## EXERCISE INSTRUCTIONS
- A) List every title of a book, magazine or newspaper named in the text on the Unknown Woman of the Seine.
- B) Repeat the part of the text on the Unknown Woman of the Seine that opens with the words containing "1899 novella The" and closes with "a horrifying nightmare.".

## DOCUMENT EXCERPT
-- -- --

1899 novella The Worshipper Of The Image was inspired by the L’Inconnue de la Seine and took the story into a literary dimension. Written by English author and poet Richard Le Gallienne, it tells the tale of “a young poet” who “shuts himself away with the mask in an isolated cottage in the woods. He has heard that the man who made the mask fell so much in love with the dead woman that he drowned himself in the Seine.”

Richard Le Gallienne
Richard Le Gallienne

A similar fate awaits the foolhardy romantic, who loses his mind and his family in the ensuing tragedy. “All he wants is for the mask to open its eyes, but when it does a moth emerges from her mouth with the face of death between its wings.” For Le Gallienne, the beautiful mask concealed a horrifying nightmare.

The plaster was originally thought to have been cast at the Lorenzi workshop, whose descendants continue the craft today. Its location was described as “a small haven of peace and antiquity in the busy Parisian suburb of Arcueil” by BBC Magazine. The article adds that “it’s the last of its kind.”

As for what kind of person the Unknown Woman was, no-one knows for sure. Though there is a consensus that she isn’t what she appears. “Look at her full, rounded cheeks, her smooth skin,” commented Lorenzi descendant Claire Forestier to The Guardian, “this is certainly not a drowned woman, fished from the water. It would be impossible to take such a perfect face from a dead woman.”

-- -- --

## STORED DATA
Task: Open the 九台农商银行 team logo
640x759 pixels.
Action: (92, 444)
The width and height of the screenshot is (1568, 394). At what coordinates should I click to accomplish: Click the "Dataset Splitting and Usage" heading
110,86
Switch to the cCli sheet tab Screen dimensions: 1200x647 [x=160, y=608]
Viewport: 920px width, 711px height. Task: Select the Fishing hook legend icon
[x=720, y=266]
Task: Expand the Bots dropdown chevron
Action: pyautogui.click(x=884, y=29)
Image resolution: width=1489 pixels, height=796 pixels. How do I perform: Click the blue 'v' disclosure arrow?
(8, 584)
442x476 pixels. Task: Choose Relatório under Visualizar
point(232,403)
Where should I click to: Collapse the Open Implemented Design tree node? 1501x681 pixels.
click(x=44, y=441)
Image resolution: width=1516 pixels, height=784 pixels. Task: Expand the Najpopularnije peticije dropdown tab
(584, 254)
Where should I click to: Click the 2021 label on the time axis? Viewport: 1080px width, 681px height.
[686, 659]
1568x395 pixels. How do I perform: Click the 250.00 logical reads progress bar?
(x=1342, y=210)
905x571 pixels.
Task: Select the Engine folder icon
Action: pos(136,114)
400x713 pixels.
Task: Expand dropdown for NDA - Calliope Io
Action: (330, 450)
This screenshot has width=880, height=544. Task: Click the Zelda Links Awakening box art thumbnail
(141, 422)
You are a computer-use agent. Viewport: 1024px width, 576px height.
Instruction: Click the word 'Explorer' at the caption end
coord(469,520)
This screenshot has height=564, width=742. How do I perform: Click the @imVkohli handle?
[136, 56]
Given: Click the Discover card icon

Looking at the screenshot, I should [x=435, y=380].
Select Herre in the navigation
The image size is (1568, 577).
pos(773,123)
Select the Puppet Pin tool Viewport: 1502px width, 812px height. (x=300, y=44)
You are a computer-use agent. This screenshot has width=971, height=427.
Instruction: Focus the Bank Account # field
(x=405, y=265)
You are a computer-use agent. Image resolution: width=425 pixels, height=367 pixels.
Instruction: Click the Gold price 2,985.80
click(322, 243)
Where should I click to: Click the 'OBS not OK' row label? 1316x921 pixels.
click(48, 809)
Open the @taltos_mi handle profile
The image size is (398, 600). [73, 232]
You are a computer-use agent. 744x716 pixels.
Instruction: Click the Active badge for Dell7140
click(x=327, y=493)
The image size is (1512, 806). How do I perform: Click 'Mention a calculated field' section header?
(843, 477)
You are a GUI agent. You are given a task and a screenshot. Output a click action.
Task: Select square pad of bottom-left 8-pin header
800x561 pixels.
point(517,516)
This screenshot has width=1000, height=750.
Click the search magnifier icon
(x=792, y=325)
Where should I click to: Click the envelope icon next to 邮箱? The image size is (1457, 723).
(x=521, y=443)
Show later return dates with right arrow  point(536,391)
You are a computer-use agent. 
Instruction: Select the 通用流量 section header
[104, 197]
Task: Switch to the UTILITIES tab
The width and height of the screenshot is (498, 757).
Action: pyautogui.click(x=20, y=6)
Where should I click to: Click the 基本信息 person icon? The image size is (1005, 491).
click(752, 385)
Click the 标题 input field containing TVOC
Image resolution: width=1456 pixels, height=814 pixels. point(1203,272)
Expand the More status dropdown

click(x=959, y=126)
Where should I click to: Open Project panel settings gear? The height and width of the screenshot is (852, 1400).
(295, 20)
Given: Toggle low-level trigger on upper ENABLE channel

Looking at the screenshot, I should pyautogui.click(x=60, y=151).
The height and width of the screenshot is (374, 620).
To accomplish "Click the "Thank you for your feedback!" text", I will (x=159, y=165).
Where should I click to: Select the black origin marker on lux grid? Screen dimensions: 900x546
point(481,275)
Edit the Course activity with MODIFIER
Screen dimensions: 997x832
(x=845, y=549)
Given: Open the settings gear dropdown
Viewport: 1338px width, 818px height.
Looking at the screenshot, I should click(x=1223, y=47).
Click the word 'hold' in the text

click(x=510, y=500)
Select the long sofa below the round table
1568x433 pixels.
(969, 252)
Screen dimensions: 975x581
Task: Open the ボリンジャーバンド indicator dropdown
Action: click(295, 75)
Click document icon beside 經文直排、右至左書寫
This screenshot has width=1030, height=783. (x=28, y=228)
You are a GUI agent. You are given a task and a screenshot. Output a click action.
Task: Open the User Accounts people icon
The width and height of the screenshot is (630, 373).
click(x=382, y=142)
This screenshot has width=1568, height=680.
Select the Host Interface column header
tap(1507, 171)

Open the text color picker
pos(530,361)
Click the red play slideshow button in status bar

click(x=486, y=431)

-- -- --

## EXPECTED OUTPUTS
- A)
The Worshipper Of The Image
BBC Magazine
The Guardian

- B)
1899 novella The Worshipper Of The Image was inspired by the L’Inconnue de la Seine and took the story into a literary dimension. Written by English author and poet Richard Le Gallienne, it tells the tale of “a young poet” who “shuts himself away with the mask in an isolated cottage in the woods. He has heard that the man who made the mask fell so much in love with the dead woman that he drowned himself in the Seine.”

Richard Le Gallienne
Richard Le Gallienne

A similar fate awaits the foolhardy romantic, who loses his mind and his family in the ensuing tragedy. “All he wants is for the mask to open its eyes, but when it does a moth emerges from her mouth with the face of death between its wings.” For Le Gallienne, the beautiful mask concealed a horrifying nightmare.